University of Minnesota researcher chosen for the highly selective Pew Scholars Program in Biomedical Sciences.
 

Professor Wendy Gordon

The Pew Charitable Trust named Dr. Wendy Gordon a 2016 Pew Scholar in the Biomedical Sciences. Gordon is an assistant professor in the Department of Biochemistry, Molecular Biology, and Biophysics. Pew recognized 22 exceptional scientists from institutions across the country. The Pew Scholars Program in the Biomedical Sciences supports a highly select group of promising early-career investigators with four years of flexible funding to pursue foundational, innovative research.

Gordon studies how cells sense and respond to mechanical forces in their environment at a molecular level. Changes in cell or tissue stiffness are a hallmark of diseases such as atherosclerosis and cancer, reflecting drastic alterations in a cell’s tensional homeostasis. Gordon’s lab aims to understand how specific proteins on the surface of cells sense and respond to cellular forces.

“It’s pretty intuitive that mechanical factors are altered in disease. For example, tumors are often diagnosed because you feel a lump that is stiffer than the surrounding tissue,“ says Gordon. “But, not much is known about the proteins that are sensing and responding to force. My lab aims to zoom in to the surface of the cell and figure out the mechanisms that proteins are using to communicate mechanical stimuli to the inside of the cell, and how these mechanisms go awry during disease pathogenesis.”

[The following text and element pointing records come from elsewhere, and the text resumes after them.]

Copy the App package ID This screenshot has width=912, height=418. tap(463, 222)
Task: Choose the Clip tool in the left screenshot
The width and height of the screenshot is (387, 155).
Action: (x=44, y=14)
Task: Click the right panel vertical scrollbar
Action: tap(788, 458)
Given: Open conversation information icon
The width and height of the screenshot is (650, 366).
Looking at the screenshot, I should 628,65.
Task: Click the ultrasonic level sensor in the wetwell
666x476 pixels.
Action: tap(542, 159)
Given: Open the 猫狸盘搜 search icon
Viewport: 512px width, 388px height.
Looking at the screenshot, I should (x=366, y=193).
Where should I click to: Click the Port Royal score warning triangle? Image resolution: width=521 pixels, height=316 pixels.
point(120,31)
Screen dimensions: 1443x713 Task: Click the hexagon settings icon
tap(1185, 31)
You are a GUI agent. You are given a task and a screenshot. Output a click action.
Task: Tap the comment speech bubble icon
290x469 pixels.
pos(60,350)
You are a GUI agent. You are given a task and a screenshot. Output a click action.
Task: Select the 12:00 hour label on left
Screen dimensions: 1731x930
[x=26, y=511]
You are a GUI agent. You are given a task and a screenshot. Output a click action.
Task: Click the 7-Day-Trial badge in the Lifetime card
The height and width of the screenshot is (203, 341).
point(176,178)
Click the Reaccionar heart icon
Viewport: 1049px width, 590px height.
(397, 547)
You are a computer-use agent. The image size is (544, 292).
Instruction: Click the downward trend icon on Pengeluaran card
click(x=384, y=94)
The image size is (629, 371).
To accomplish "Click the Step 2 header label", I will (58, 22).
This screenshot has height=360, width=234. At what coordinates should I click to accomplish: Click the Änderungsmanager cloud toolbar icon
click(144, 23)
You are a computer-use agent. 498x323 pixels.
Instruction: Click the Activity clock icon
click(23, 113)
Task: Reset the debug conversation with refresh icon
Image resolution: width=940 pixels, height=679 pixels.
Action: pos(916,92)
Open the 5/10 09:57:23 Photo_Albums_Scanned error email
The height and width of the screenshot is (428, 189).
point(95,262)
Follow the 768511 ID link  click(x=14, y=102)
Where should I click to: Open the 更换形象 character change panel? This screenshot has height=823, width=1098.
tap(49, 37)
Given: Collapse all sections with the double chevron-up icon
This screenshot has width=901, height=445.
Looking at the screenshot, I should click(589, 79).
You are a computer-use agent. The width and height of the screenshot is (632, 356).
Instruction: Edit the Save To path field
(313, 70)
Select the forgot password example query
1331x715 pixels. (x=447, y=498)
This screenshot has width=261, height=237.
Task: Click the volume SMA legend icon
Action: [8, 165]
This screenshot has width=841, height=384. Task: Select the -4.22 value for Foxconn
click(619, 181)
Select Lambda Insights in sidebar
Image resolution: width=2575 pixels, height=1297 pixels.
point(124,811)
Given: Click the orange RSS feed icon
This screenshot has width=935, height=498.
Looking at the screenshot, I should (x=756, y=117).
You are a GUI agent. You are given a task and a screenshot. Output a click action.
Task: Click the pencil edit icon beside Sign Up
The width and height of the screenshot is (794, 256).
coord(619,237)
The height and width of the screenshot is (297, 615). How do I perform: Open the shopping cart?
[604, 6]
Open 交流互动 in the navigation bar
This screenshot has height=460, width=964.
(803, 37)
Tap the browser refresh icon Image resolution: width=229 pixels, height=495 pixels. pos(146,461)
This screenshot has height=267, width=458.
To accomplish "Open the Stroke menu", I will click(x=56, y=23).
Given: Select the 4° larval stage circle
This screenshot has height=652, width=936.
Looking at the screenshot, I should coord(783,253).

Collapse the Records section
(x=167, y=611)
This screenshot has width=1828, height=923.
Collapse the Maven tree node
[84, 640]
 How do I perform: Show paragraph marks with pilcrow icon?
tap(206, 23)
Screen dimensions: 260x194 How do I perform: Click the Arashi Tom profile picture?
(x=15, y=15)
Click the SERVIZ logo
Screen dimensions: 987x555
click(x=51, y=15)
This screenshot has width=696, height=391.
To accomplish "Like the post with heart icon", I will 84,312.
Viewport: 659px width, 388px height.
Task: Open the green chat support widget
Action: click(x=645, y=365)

Gordon and her team use custom tension sensors to measure the molecular forces experienced by individual proteins in the membranes of cells, allowing them to identify the proteins that act as force sensors and assess how these proteins and their responses are altered by disease. They also apply tiny forces to individual proteins by attaching magnetic beads to them to measure responses inside the cell. Her findings could lead to novel diagnostics and therapeutics for disorders, such as cancer, that perturb the “mechano-some”—all the mechanical factors in cells that contribute to cellular development and dynamics.

Gordon received her doctorate in physical chemistry from the University of Chicago and then performed post-doctoral studies at the University of Chicago and Harvard Medical School. She joined the faculty at the University of Minnesota, in the Medical School and the College of Biological Sciences, in 2014.

The last University of Minnesota faculty member to receive the distinction was Melissa Gardner, an associate professor in the Department of Genetics, Cell Biology and Development, in 2011.